Having lingered so long with the music, let me briefly offer some nods and winks to the most memorable gear I've had conjugal visits with this past year. For more salient details though, you dear readers may reference to my past reviews on 6moons and Positive Feedback and by keeping an eye out for upcoming evaluations, therein and on my own web site on that blessed day when I finally give birth to that massive and unruly child.


Over the past year I've been privileged to spend beaucoup quality time employing the legendary audio designer Steve McCormack's McCormack DNA-500 as the reference power source in my audio system. Having thus explored its highways and byways at length, I can say with some conviction that it represents a thoughtful and practical design; that it is built like a tank; reproduces all manner of music with compelling emotional heat and dynamic immediacy; yet runs in such a quiet, coolly efficient manner that you hardly know it is there at all - save for when you find yourself getting a lap dance from the bass drummer on Mahler's Third.

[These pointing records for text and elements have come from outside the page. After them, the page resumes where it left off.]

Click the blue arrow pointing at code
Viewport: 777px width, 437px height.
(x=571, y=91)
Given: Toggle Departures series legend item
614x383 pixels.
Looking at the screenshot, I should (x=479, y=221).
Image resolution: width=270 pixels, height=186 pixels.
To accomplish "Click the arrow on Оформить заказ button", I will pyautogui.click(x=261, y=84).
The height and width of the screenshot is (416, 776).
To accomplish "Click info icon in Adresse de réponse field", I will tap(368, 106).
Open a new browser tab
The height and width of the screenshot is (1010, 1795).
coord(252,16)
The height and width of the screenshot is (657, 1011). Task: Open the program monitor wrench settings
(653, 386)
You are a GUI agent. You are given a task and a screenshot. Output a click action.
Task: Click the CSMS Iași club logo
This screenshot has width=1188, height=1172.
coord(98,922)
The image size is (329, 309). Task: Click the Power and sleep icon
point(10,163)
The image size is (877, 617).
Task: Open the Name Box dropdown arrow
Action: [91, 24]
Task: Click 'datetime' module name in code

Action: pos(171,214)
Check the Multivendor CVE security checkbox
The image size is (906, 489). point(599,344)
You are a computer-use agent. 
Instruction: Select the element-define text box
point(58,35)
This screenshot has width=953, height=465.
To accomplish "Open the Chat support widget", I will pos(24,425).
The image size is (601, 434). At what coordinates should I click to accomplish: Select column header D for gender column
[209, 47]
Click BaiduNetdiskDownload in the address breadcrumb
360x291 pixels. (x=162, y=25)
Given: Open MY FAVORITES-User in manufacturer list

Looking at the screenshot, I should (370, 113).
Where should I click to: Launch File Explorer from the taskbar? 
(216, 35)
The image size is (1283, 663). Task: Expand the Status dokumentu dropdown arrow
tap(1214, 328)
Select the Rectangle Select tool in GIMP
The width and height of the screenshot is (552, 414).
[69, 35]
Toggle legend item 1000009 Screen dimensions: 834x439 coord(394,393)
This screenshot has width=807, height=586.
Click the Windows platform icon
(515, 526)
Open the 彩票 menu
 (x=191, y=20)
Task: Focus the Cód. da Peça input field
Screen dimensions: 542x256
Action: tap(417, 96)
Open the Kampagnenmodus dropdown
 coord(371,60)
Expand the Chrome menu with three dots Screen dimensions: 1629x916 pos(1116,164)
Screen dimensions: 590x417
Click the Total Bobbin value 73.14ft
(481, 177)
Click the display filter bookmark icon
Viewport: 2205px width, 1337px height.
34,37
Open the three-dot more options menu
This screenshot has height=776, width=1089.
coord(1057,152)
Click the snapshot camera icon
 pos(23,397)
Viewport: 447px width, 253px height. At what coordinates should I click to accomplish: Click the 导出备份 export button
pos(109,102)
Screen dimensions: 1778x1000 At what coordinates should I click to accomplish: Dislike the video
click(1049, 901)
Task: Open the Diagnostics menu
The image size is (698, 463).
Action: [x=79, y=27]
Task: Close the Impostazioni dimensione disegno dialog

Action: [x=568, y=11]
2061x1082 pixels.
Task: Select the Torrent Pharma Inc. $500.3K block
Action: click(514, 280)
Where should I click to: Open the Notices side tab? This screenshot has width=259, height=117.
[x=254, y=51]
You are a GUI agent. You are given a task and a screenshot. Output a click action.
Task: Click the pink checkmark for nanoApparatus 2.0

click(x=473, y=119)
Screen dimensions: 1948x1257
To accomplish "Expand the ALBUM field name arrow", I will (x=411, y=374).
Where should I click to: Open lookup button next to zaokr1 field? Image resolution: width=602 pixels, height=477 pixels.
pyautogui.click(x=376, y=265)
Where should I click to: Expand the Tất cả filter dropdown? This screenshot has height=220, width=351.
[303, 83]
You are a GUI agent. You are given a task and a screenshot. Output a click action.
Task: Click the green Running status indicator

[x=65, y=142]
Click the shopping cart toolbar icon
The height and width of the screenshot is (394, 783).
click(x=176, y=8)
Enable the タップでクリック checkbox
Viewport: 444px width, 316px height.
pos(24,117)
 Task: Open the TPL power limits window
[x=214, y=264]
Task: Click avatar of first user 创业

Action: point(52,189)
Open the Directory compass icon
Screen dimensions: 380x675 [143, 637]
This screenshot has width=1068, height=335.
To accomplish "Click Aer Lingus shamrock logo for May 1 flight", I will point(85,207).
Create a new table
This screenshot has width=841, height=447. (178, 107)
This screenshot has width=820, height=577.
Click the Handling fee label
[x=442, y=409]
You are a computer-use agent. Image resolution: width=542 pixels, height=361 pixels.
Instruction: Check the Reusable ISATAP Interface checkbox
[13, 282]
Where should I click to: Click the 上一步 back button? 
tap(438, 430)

With 500wpc of no-nonsense 8-ohm power, it has run a variety of speakers to perfection without dynamic compression or distortion. There are a number of solid reasons why 6moons has bestowed an award on this specific solid-state amplifier, not the least of which are the DNA-500's compelling price-performance ratio. Audiophiles who are used to tarrying in those latitudes and longitudes where immense five-figure high-priced Bessemer Furnace muscle amps feed and procreate... well, they would be advised to audition a McCormack DNA-500 and judge for themselves how it stacks up sonically against solid-state amps costing anywhere from two to three times as much. At present, the DNA-500 is hanging out through Christmas and New Year in my upper Manhattan crib as I cross-reference its sonic refinements with those of two hybrid tube/solid-state power amp designs: my old standby, the Musical Fidelity NuVista300 and the Butler TDB-2250 Srajan was so enthused about a fortnight ago. I'm in the midst of articulating my impressions of the Butler both as a stereo amp and as dedicated monoblocks. At which point, alas, I must wish it a fond farewell.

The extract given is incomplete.